◆ GIVEN EXERCISE 1:
For each of statements (a), (b) and (c), say yes or no according to the Social Security benefits text, and quote the exact words from the text that decide it.
(a) Each month of delay after age 66 adds two-thirds of 1 percent to the benefit rate.
(b) Filing now would allow up to twelve months of retroactive benefits.
(c) The $16,662 back paycheck already includes back pay spousal benefits the wife might be due.
◆ GIVEN EXERCISE 2: In the listing, take the stretch from the line containing "Task: Open the smtp1-2 Virtual MTA link" through the end of the listing. Rewrite those lines with "Goal" substituted for "Task" and everything else unchanged.

◆ SELECTED TEXT:
__________
A: I am so sorry to hear about your health prognosis. And it certainly is noble of you to be thinking about your wife at a time like this. If you really want her to get the highest widow’s benefit possible, then you should simply not file for any Social Security benefits. Upon your death, your wife’s widow’s rate will be based on what you would have been due at the time of death.
Let me explain. You get an extra credit of two-thirds of 1 percent added to your benefit rate for each month you delay taking Social Security after age 66. Let’s say you pass away at the age of 68 years and 6 months. That would be a total of 30 months after age 66, meaning an extra 20 percent would be added to your retirement benefit, which would become your wife’s widow’s benefit. So she would get $2,976 per month in widow’s benefits.
But let’s just look at another option. You might want to file for benefits right now. And you could claim up to six months in retroactive benefits. In other words, your benefit start date would be age 67 and 6 months. That would be 18 months after age 66, which translates into an extra 12 percent in delayed retirement credits. So your benefit rate would be $2,777 per month. And that would be your wife’s eventual widow’s rate. That is $199 less per month than the first option I gave you. However, you would get a back paycheck of $16,662. (And that does not include any possible back pay spousal benefits your wife might be due on your account.) Perhaps your wife would rather have that $16,662 (or more) rather than the extra $199 per month? It’s something to think about.
__________
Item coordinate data
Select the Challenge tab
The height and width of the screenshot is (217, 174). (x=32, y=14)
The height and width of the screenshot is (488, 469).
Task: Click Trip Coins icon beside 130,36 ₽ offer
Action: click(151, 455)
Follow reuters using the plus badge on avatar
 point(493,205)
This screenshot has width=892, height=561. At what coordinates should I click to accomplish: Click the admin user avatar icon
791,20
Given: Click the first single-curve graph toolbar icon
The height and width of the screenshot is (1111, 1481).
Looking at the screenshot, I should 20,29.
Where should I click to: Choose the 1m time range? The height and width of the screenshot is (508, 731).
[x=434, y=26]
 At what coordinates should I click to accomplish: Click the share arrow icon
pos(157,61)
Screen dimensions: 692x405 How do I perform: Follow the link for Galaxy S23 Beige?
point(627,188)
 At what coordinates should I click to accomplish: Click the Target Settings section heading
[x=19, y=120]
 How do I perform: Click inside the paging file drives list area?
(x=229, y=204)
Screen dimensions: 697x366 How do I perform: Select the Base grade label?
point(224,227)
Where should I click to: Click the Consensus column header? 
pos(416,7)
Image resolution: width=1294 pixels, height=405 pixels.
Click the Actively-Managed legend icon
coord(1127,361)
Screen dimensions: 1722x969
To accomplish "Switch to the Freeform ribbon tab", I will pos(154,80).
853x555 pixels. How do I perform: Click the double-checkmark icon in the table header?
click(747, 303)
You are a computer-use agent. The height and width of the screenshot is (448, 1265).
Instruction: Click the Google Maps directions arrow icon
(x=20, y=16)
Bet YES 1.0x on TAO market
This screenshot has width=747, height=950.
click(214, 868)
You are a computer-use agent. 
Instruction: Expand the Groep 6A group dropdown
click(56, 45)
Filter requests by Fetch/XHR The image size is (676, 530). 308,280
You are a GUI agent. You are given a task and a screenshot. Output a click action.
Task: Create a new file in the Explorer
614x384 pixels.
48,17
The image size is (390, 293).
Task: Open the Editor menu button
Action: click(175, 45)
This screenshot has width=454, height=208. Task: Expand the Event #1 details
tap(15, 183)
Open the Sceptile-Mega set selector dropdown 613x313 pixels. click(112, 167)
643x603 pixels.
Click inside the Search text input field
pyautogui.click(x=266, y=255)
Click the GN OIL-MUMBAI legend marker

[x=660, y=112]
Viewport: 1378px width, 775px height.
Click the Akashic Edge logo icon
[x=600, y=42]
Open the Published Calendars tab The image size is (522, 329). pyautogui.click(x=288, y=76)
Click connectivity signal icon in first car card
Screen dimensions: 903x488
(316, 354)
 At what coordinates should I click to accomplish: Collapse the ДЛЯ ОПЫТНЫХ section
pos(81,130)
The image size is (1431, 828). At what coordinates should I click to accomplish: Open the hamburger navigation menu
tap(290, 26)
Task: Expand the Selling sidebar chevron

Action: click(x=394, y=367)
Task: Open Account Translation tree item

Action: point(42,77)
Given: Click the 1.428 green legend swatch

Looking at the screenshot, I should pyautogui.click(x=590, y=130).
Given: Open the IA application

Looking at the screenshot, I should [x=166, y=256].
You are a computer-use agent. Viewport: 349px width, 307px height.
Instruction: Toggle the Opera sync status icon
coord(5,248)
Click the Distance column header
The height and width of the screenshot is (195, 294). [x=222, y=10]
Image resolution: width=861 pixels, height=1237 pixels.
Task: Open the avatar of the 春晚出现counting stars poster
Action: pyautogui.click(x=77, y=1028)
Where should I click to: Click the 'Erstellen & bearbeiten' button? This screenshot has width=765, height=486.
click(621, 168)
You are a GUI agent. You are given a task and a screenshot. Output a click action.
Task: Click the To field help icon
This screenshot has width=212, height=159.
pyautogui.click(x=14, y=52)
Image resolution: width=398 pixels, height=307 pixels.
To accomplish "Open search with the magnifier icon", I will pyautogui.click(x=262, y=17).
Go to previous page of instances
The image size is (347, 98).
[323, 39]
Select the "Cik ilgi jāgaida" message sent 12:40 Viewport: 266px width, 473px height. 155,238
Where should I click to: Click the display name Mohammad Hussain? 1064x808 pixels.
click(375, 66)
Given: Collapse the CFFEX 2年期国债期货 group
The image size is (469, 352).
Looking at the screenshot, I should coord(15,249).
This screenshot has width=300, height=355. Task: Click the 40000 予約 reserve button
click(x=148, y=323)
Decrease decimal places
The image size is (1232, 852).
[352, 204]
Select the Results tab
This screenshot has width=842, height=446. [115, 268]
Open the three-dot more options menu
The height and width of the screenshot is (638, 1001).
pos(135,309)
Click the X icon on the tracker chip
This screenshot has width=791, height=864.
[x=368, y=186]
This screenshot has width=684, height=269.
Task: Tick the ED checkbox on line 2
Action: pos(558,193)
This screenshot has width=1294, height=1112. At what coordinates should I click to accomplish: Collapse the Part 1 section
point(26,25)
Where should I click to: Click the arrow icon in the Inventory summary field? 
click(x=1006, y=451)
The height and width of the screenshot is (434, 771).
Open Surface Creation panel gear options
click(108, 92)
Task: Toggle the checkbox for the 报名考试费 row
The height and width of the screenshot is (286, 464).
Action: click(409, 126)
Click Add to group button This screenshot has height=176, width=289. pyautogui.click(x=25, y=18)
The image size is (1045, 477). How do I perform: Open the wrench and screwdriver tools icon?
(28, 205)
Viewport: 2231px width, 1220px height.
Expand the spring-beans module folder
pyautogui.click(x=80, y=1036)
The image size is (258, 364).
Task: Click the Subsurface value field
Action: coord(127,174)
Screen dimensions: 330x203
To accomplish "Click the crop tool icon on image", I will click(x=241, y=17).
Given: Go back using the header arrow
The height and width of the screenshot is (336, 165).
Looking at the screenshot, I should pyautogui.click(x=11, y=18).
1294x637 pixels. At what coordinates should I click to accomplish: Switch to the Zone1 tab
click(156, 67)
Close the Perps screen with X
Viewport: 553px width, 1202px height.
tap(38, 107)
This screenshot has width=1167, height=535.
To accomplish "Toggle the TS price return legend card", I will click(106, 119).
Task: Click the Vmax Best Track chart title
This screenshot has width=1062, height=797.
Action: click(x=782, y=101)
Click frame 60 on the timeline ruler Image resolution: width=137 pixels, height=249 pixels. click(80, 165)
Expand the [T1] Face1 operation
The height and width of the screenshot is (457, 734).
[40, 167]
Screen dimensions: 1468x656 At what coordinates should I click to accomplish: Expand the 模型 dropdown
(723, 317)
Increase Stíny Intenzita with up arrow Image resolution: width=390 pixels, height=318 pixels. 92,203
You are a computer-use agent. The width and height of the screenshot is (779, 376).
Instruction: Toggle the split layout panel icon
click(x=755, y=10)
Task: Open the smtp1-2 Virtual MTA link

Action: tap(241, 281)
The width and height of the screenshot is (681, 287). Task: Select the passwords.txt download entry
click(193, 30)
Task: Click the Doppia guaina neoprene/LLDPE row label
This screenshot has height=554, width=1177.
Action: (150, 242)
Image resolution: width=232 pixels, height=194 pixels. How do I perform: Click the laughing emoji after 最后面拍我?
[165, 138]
__________
◆ TASK OUTPUT 1:
(a) Yes: "You get an extra credit of two-thirds of 1 percent added to your benefit rate for each month you delay taking Social Security after age 66."
(b) No: "And you could claim up to six months in retroactive benefits."
(c) No: "(And that does not include any possible back pay spousal benefits your wife might be due on your account.)"

◆ TASK OUTPUT 2:
Goal: Open the smtp1-2 Virtual MTA link

Action: tap(241, 281)
The width and height of the screenshot is (681, 287). Goal: Select the passwords.txt download entry
click(193, 30)
Goal: Click the Doppia guaina neoprene/LLDPE row label
This screenshot has height=554, width=1177.
Action: (150, 242)
Image resolution: width=232 pixels, height=194 pixels. How do I perform: Click the laughing emoji after 最后面拍我?
[165, 138]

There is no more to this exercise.